▸ **Selected passage**
┌──

Monday, January 12, 2015

Is Meaningful Use Killing Us?

It took days to unravel what happened.
The patient first presented to her cardiologist a few weeks prior. We figured that she must have doubled her amlodipine dose that morning, because her blood pressure was uncharacteristically low. He dutifully documented the hypotension and discontinued the 5 mg of amlodipine, not realizing that she had accidentally taken too much.
Seven days later, her systolic pressure reached the 200 mark. She, of course, didn’t know that. She only knew that her head started to hurt and that she was slurring her speech. By the time she arrived at the emergency room, she could barely move her right arm and leg.
Please see the rest of my post at The Medical Bag.

Sunday, January 11, 2015

The Final Gift Of The Dying

I assumed many things that morning.  For instance, I thought it was likely that Ronald's fatigue was from lung cancer that had metastasized to the liver.  Or that he decided to stay in his room in the nursing facility because the decision to elect hospice had finally taken it's toll. I was sure that he was both physically and emotionally spent.  I reasoned that I wouldn't want to get out of bed either.

My visit, however, was much more optimistic than anticipated.  Ronald was jovial and inviting.

And he was spent.

The holidays brought an onslaught of family and friends to his little corner of the skilled nursing facility.  Children and grandchildren travelled half the country.  Acquaintances, both intimate and not so, appeared from corners and crevices around the world.  They all came in with smiles on their faces, and flowers in their hands.  They wanted to talk, and drink coffee, and reminisce.  Ronald smiled so many times that his cheeks hurt more than his chest or abdomen.  His voice was hoarse from laughing, and his belly was full of coffee cake and donuts that he truly had no interest in eating.

Who knew that dying could be so tiring?

We both chuckled for a moment, and then became more serious.  I sat down and began to tell him a secret that is many times lost on those in his situation.  The Dying often have a few basic wishes: to be free of pain, to enjoy whatever time is left, and to know that their loved ones will survive and eventually thrive after they are gone.

└──

▸ **Dataset section**
┌──

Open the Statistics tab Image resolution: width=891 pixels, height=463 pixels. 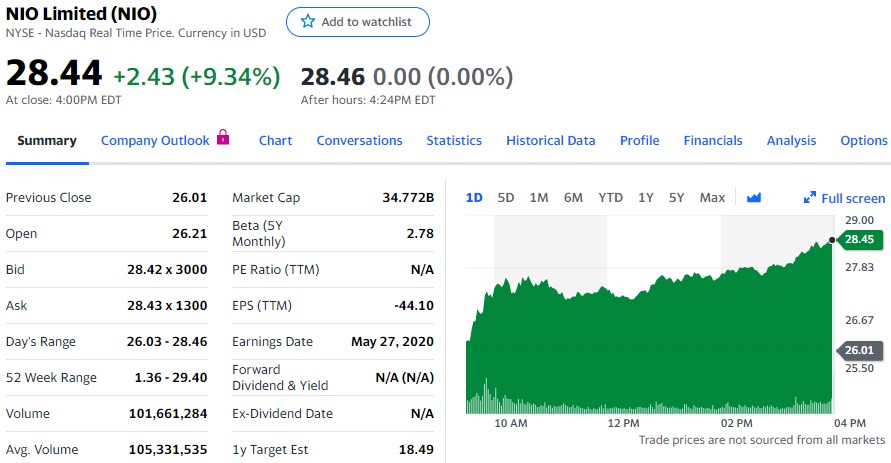[454, 141]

└──

▸ **Task details**
In the blog page above, what amlodipine dose did the cardiologist discontinue?

▸ **Response to the exercise**
5 mg